Ему тогда говорили, что эта записка - так, на всякий случай, никуда не
пойдет. Но нынче, видимо, пошла...
И пошли в ход исправленные и дополненные воспоминания начальника смены
Пигулина и аппаратчика Безюкина. Михаил Никифорович снова, уже по
приглашению, ходил во ВТЭК и, хотя не ощутил никаких перемен в своей натуре,
получил новый диагноз. Вместо токсического гепатита ему был определен
гепатит с хроническим воспалением желчного пузыря. И уже не инвалид стал
Михаил Никифорович, а просто неспособный трудиться в тяжелых производствах,
в частности - в химической промышленности. Видно, люди с завода побывали и
во ВТЭКе и в чем-то убедили втэковских медиков. Один из этих медиков,
понимающе улыбнувшись, даже поинтересовался, а не пил ли он, Михаил
Никифорович, в свой горький день, желая отвлечься от насущных проблем,
какую-либо жидкость, оставшуюся, между прочим, в цехе и показавшуюся ему
похожей, скажем, на спирт. "Я был в противогазе", - мрачно ответил Михаил
Никифорович.
Ну ладно, ему не подтвердили группу, но при этом, пусть и не инвалиду,
а хотя бы потерявшему способность трудиться в тяжелых производствах, были
обязаны платить пособие и выделять суленые путевки в санатории. А они не
желали. Почему? Что они пошли на него войной? Что им вдруг стало жалко
денег, не своих, а государственных, стало быть, и не денег, а знаков или
чисел в ведомостях? Этому объяснений Михаил Никифорович дать не мог. То есть
он мог предположить - с Никитиным он с той поры не виделся, - что на заводе,
где он проработал всего ничего, возникли какие-нибудь неловкие
обстоятельства, например, пришла каверзная проверка, и тут вовсе лишним
оказался отравленный. Но ведь он-то их пожалел...
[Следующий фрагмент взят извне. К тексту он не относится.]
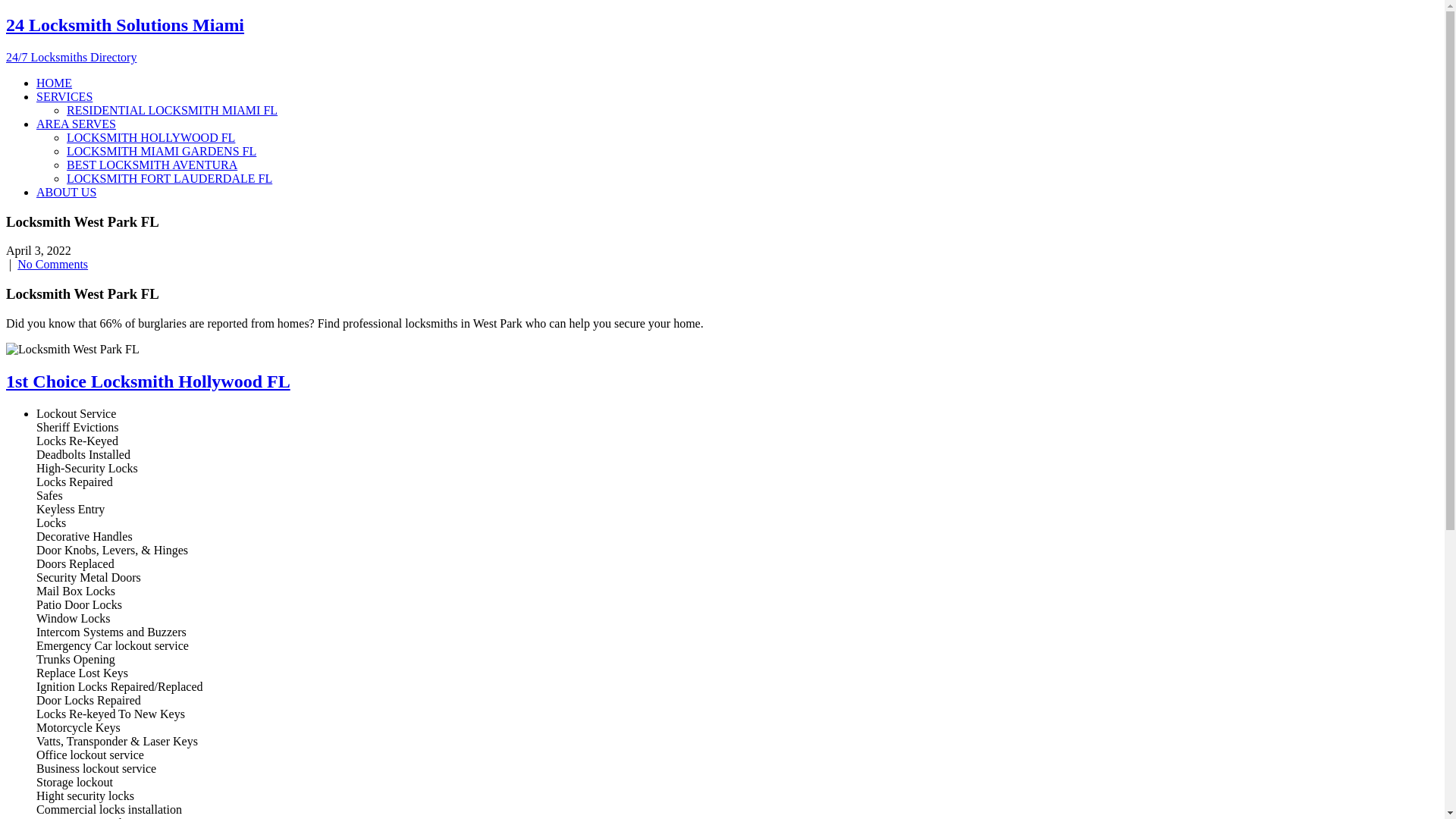  I want to click on 'RESIDENTIAL LOCKSMITH MIAMI FL', so click(171, 109).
Михаил Никифорович мог бы прожить и без пособия (в сорок пять рублей
оно) и без копченых угрей на завтрак в санатории, тем более что они теперь
были не для его печени. Но он обиделся. Что же они ему руки жали, улыбались
в глаза, а один даже очки снял и протер платком стекла - повлажнели они?
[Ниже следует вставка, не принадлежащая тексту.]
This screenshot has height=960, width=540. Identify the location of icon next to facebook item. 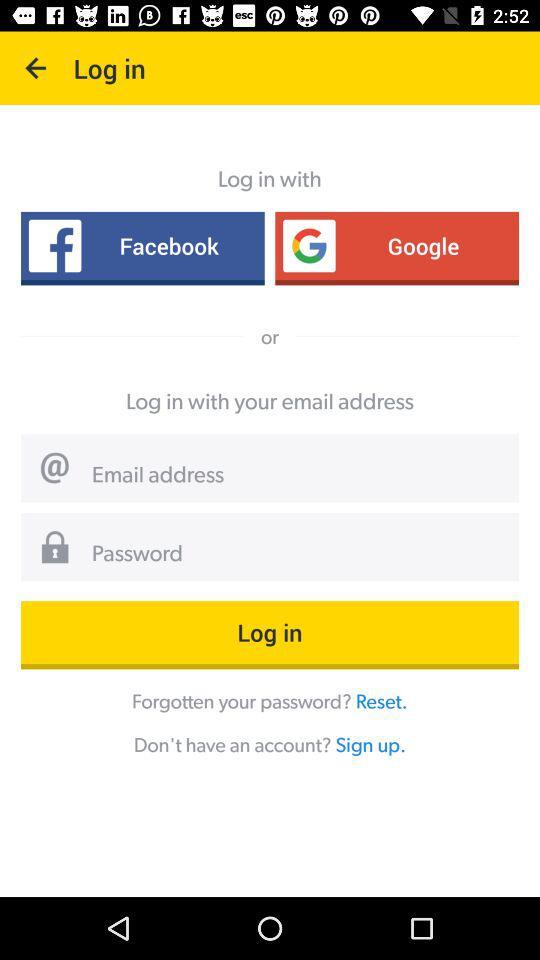
(397, 244).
Конечно, своим на заводе Михаил Никифорович стать не успел. Он и
фамилии помнил не всех, кто ему жал руку и улыбался. Но за недели работы
нескольких людей он узнал. Скажем, начальника цеха Муромцева. И никаких
поводов посчитать его скотиной у Михаила Никифоровича не возникло. Однако и
Муромцев, прежде охавший и ахавший, при встрече сказал: "Пить надо меньше
всякую дрянь на халяву!"
Словом, Михаил Никифорович все же из-за обиды ходил по учреждениям. Его
бы скоро урезонили, а дело прекратили, но на руках у Михаила Никифоровича
была нечаянно выданная ему справка о несчастном случае на производстве.